The other nonprofit plaintiffs are American Educational Research Association Inc. and National Council on Measurement in Education Inc.

U.S. District Judge Tanya Chutkan struck the jury demand Monday.

"Public Resource offers almost no argument regarding which of its claims entitles it to a jury or why," Chutkan wrote. "There is scant detail about why its noninfringement counterclaim is a legal issue which implicates the 7th Amendment, no discussion of the history of noninfringement claims or the analogous action that may have existed in the 18th century, and no explanation of what issues of fact the jury would need to find, or why a jury is appropriate to handle a noninfringement counterclaim even where there is no jury right for plaintiffs' infringement claim."

Even Public Resource's lawyer admitted that the jury would have nothing to decide at this point, according to the ruling.

"Public Resource asks the court to analyze its counterclaim independently of plaintiffs' claims, but fails to engage in any analysis of its own - likely because the pre-merger counterpart of a declaratory judgment counterclaim for noninfringement is simply a defense of noninfringement, which does not create a jury right," Chutkan added.

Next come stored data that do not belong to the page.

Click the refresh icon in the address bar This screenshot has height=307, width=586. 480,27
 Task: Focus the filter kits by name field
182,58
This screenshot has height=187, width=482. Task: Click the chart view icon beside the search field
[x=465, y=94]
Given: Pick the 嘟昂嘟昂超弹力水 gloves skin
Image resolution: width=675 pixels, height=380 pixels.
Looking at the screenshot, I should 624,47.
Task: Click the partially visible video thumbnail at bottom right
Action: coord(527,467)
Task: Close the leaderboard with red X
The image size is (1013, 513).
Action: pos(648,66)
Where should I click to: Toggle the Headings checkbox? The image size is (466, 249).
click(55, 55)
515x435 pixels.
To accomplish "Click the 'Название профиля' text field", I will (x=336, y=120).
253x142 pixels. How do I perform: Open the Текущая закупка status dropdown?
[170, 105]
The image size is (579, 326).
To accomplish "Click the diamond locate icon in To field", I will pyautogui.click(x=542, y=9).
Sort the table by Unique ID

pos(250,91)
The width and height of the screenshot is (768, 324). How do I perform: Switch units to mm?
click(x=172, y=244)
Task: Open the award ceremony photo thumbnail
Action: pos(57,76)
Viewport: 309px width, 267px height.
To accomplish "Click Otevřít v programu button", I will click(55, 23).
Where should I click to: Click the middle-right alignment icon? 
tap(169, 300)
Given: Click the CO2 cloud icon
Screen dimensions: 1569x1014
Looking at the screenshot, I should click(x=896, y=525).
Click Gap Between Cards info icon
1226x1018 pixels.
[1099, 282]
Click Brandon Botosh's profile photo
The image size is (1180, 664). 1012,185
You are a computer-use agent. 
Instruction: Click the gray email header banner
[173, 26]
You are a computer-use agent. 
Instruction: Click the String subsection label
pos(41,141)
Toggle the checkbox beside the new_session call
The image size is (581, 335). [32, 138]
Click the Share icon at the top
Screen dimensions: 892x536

A counterclaim of noninfringement amounts to a defense of same, the judge ruled.

"In either case, it is the copyright holder who dictates the availability of a jury by choosing to seek money damages or not," Chutkan wrote. "Plaintiffs have not sought damages here; therefore Public Resource cannot demand a jury."

Chutkan repeated the opinion nearly verbatim Monday for a case against Public Resource filed by the American Society for Testing and Materials, National Fire Protection Association Inc., and American Society of Heating, Refrigerating, and Air-Conditioning Engineers Inc.